Je n’ai voulu lire le bulletin que Napoléon a donné de cette affaire qu’aujourd’hui après mon retour à Grenoble, je l’ai trouvé parfaitement exact. Napoléon n’avait aucun intérêt à mentir ; et d’ailleurs, comme l’action était noble et grande, peut-être n’eût-il pas voulu la salir par un mensonge, quand même son intérêt de despote le lui eût conseillé. Souvent, l’amour que ce grand cœur avait pour le beau l’emporta sur son intérêt comme roi. On vit bien cela après le 18 brumaire : souvent le mépris se peignait sur ses lèvres si fines, si bien dessinées, à l’aspect de ces sujets fidèles et obséquieux qui se pressaient au lever de Saint-Cloud. N’est-ce donc qu’à ce prix que je puis devenir empereur du monde, semblait-il se dire ? Et il encourageait la platitude. Quand plus tard il punissait les généraux qui avaient de l’âme, Delmas, Lecourbe, etc., et les jacobins, son sentiment était différent, il avait peur.

En interrogeant hier mes paysans, en conférant ce soir avec un bel esprit si net et si fin, et qui habite Grenoble depuis vingt ans, j’ai vu que le mouvement extraordinaire que l’empereur créa sur sa route en 1815 avait trois causes :

1° Ses belles actions militaires.

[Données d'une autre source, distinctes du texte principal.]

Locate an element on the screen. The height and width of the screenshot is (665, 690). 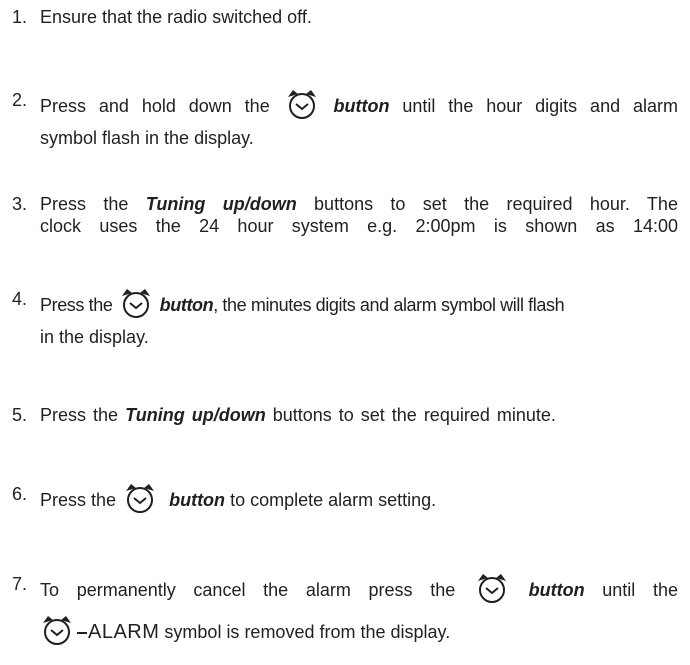
step-number: 6. is located at coordinates (20, 494).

Il y avait parmi les paysans beaucoup d’anciens soldats retirés.

2° L’humiliation de la première invasion, vivement sentie par tous les Français des basses classes, c’est-à-dire non gangrenés par l’habitude de chercher avant tout des jouissances de vanité.

Les biens nationaux. Ils furent toujours la véritable ancre qui assura l’existence du gouvernement de la révolution. C’est ce qu’avaient fort bien compris les journaux libéraux durant la première Restauration. Ils répétaient sous toutes les formes que les Bourbons allaient rendre les biens nationaux aux émigrés qui les entouraient, et que la dîme serait établie. Plus tard ce fut cette crainte qui fut exploitée par M. Didier, cet homme singulier, lors de l’échauffourée de 1816.

Après l’enthousiasme de 1815, le peuple français se reposa quinze ans, et l’égoïsme le moins noble régna partout.

Voici un détail que l’on m’a conté à Vizille. Les préfets des Bourbons avaient choisi dans chaque canton un homme chargé par eux d’observer l’opinion, et cet homme était comblé ouvertement de toutes les faveurs que peut distribuer une préfecture. Lors du passage de l’empereur, le bourg de Mens accourut tout entier à La Mure. Depuis quelques mois un M. N était venu s’établir à Mens, joli bourg dont la moitié des habitants sont protestants. Il s’était donné pour chasseur et bon vivant ; bientôt il avait été lié avec l’aristocratie du bourg. Lorsqu’on lui annonça l’arrivée de l’empereur à La Mure, il partit en disant : Je vais tuer ce coquin-là avec mon fusil à deux coups. Mais il ne revint pas, et ne reparut dans le pays qu’après la bataille de Waterloo. De Paris, il écrivait à ses amis de Mens : Faites-moi connaître les gens mal pensants, je les ferai fusiller.

Quinze jours après l’arrivée de l’empereur à Grenoble, cent Grenoblois au moins étaient à Paris, sollicitant et répétant partout que c’étaient eux qui avaient mis l’empereur sur le trône.